* Problem statement
Start with the line that holds "Collapse the Идеи task group". Please copy it and each remaining line below exactly, leaving pictures out.

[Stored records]
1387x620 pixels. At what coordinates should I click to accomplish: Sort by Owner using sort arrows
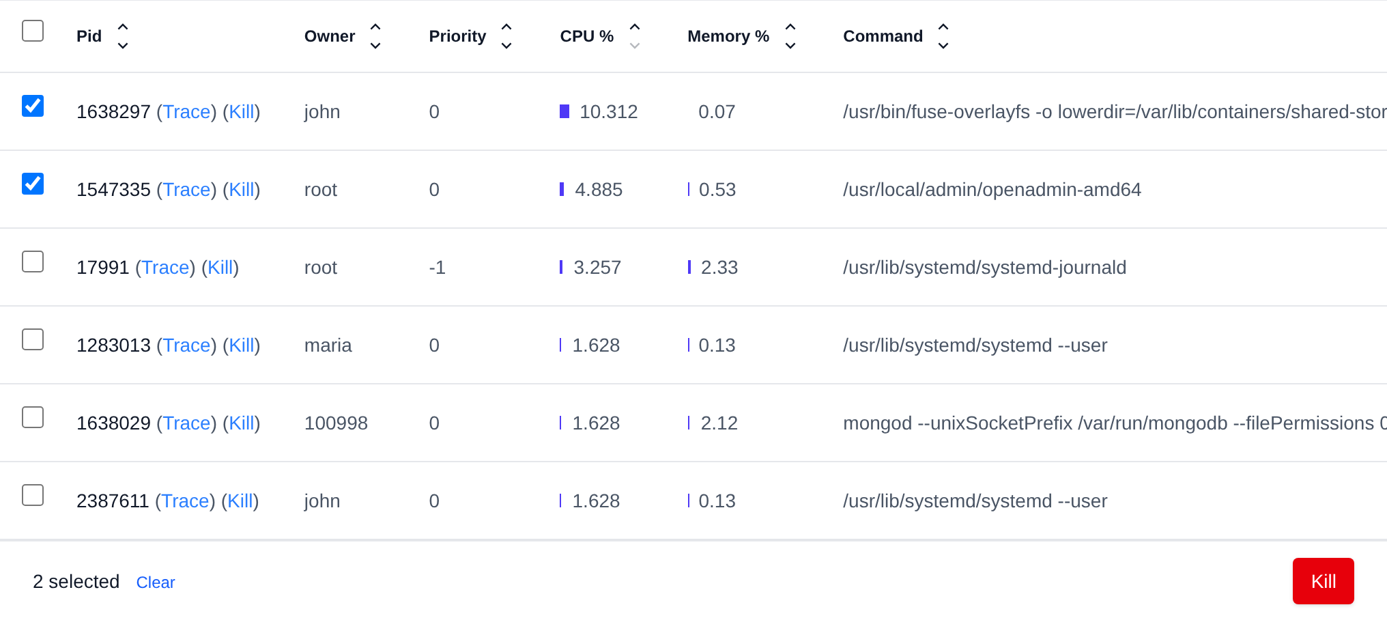(375, 36)
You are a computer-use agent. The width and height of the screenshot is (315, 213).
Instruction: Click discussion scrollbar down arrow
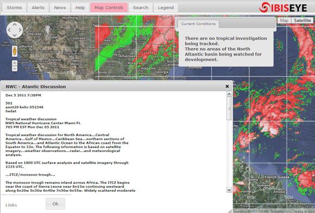click(229, 190)
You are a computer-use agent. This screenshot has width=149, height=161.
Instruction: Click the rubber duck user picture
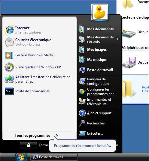(x=100, y=12)
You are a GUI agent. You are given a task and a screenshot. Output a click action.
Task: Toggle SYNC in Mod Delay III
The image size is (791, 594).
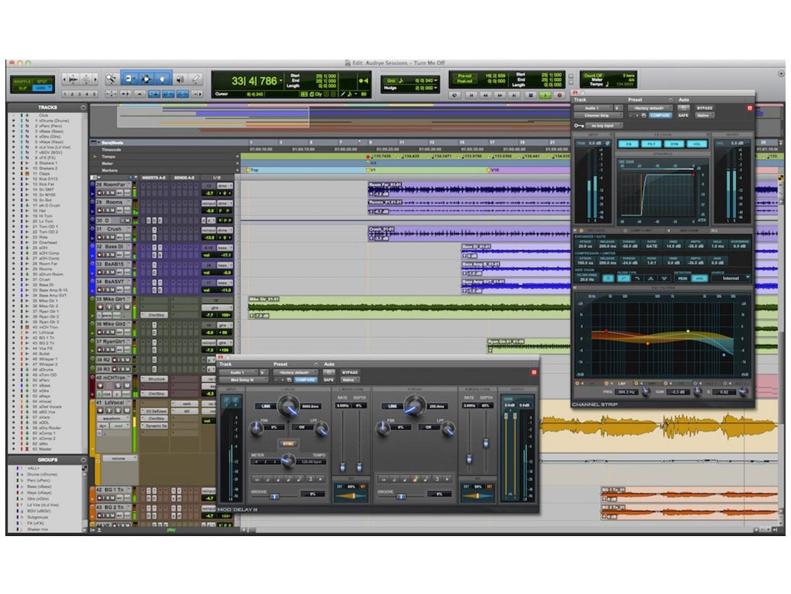click(x=288, y=444)
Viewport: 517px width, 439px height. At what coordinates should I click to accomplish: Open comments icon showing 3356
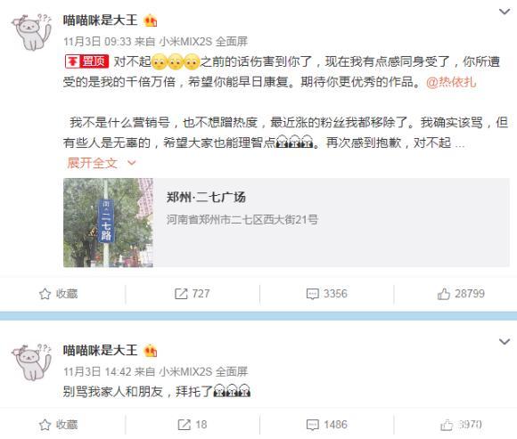pyautogui.click(x=312, y=294)

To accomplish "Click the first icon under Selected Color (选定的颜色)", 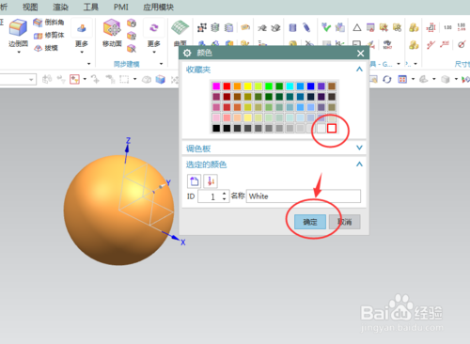I will (x=194, y=181).
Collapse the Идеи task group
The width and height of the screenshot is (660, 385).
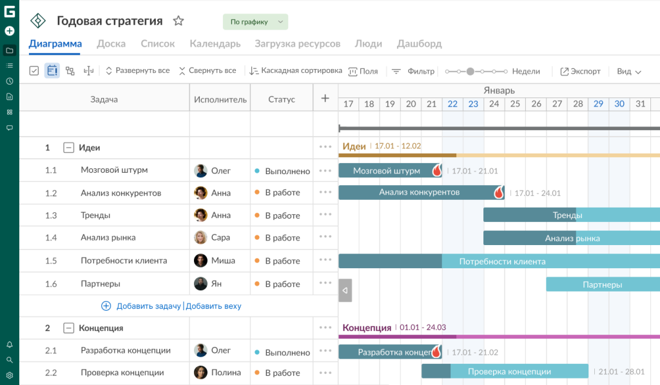click(68, 148)
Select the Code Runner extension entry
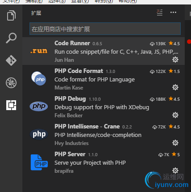Screen dimensions: 191x192 pyautogui.click(x=104, y=51)
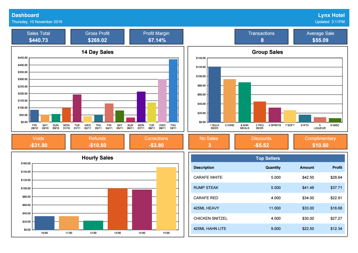Click the RUMP STEAK row in Top Sellers
This screenshot has height=253, width=358.
268,188
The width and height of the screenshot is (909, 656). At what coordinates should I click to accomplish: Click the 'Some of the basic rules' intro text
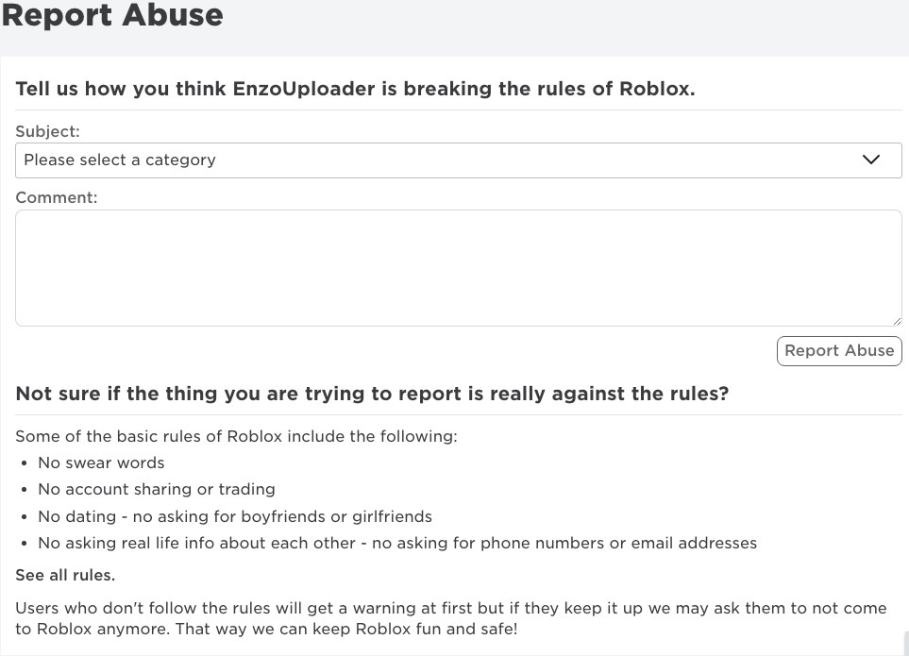236,436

* Written solution
Collapse the Идеи task group
The width and height of the screenshot is (660, 385).
click(68, 148)
Select the Code Runner extension entry
Screen dimensions: 191x192 pyautogui.click(x=104, y=51)
Click the RUMP STEAK row in Top Sellers
This screenshot has height=253, width=358.
268,188
The width and height of the screenshot is (909, 656). At what coordinates should I click to accomplish: Click the 'Some of the basic rules' intro text
236,436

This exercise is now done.